Benyamin Netanyahou n’avait pourtant pas vraiment le choix pour ce poste ministériel important. «Bibi», comme l’appellent les Israéliens, avait besoin, après le cinquième scrutin national en Israël en moins de quatre ans, des voix de deux partis ultra-orthodoxes et de trois partis d’extrême droite pour obtenir une majorité au Parlement israélien et pouvoir former un gouvernement.
Ces mêmes partis dissidents ont manifestement réussi à torpiller le Premier ministre avec leurs exigences lors des négociations de coalition qui ont duré des semaines.
Itamar Ben Gvir n’est d’ailleurs pas le seul futur Ministre à faire grincer des dents. Le radical de droite Bezalel Smotrich, 42 ans, qui considère les femmes comme des machines à accoucher et les non-croyants comme des ennemis de l’État, devrait être nommé à la tête des Finances.
Le ministère de l’Intérieur, quant à lui, devrait revenir à Arje Deri, le chef du parti religieux radical Shas, condamné pour des délits fiscaux. Son parti semble également avoir obtenu que les juifs ultraorthodoxes soient exemptés du service militaire.
Netanyahou veut être juge et bourreau
Une autre chose inquiète particulièrement l’expert Peter Lintl: l’attaque de «Bibi» et de ses futures collègues contre la justice. Ceux-ci prévoiraient de rendre possible une annulation des décisions de la Cour suprême avec une simple majorité parlementaire.
Certains délits – comme celui de détournement de fonds, pour lequel Benyamin Netanyahou est lui-même accusé – doivent être supprimés des codes. «En Israël, les majorités politiques ne pourront plus guère être mises au pas par la Cour suprême», s’alarme Peter Lintl.
Même l’allié le plus proche et le plus puissant d’Israël, les États-Unis, s’est risqué à des avertissements. L’équipe du président américain, Joe Biden, a fait savoir qu’il était difficile d’imaginer une collaboration avec les représentants radicaux du nouveau gouvernement.
La rédaction du «New York Times» a de son côté qualifié les derniers développements de «danger pour l’avenir d’Israël». Le Premier ministre israélien en exercice, Yaïr Lapid, s’est également exprimé sur Twitter et a déclaré que les projets politiques de Benyamin Netanyahou étaient un «affront aux valeurs de l’État».
Les réactions sont particulièrement vives du côté palestinien. La frustration des quelque 3 millions de Palestiniens vivant en Cisjordanie, occupée par Israël depuis 1967, est énorme. À la rhétorique agressive d’Israël s’ajoute le fait que le président palestinien vieillissant, Mahmoud Abbas, 87 ans, se maintient au pouvoir depuis 2009 sans légitimité démocratique.

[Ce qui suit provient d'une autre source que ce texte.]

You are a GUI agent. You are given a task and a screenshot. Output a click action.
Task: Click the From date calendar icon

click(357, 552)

L’année la plus sanglante depuis longtemps
En Cisjordanie, plusieurs nouveaux groupes radicaux se sont formés cette année, le plus important étant la «brigade de la grotte du lion», qui planifie des attentats contre l’occupant israélien. Au moins 31 Israéliens ont été tués dans des attaques palestiniennes en 2022.

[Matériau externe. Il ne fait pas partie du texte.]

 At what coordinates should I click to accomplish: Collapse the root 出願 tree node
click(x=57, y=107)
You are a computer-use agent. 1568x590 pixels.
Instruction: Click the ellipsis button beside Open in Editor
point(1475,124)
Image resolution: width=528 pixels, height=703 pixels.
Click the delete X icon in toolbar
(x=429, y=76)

La réponse militaire d’Israël, elle, a coûté la vie à 135 Palestiniens, au moins. L’année 2022 a ainsi été la plus sanglante au Proche-Orient depuis longtemps.
Pourtant, selon un sondage du Centre palestinien de recherche politique et de statistique, près des trois quarts des Palestiniens approuvent les actions de tels groupes, malgré la riposte meurtrière. Depuis des mois, des attaques de représailles israéliennes ont lieu presque quotidiennement, surtout dans les deux grandes villes palestiniennes de Jénine et Naplouse.

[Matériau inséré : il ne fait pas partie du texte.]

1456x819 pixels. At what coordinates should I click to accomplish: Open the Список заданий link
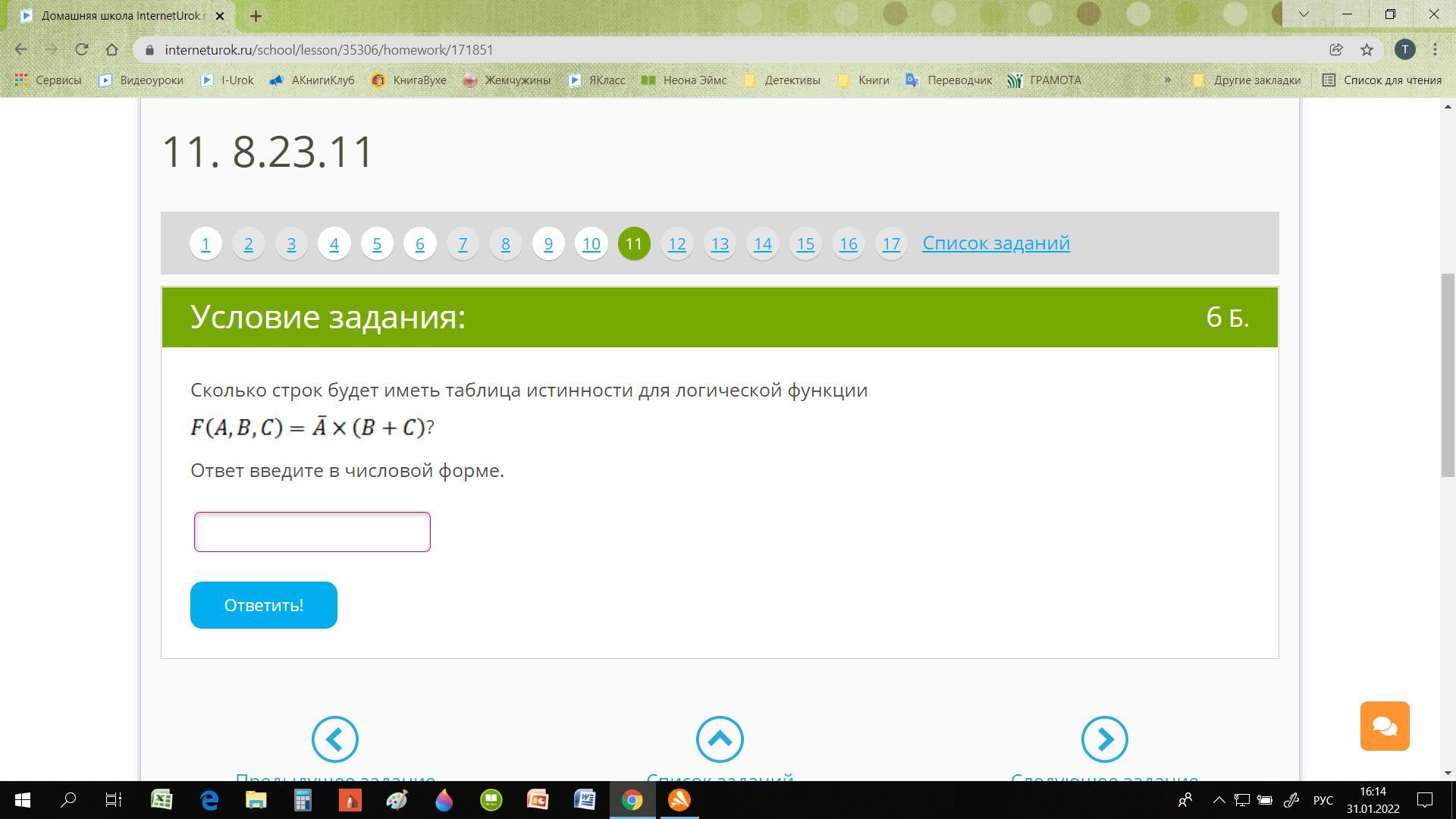pyautogui.click(x=996, y=243)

Lors d’une attaque sur Naplouse en octobre, quasi toute l’équipe dirigeante des «Brigades du Lion» a perdu la vie. Aujourd’hui encore, des enfants jouent sur les places étroites de la métropole avec les amulettes des «martyrs» autour du cou. Les murs de pierre de la vieille ville sont remplis d’affiches de photos des brigadistes tués. En Terre sainte, à l’approche de Noël, les vieilles rancœurs ont remplacé l’ambiance de fête.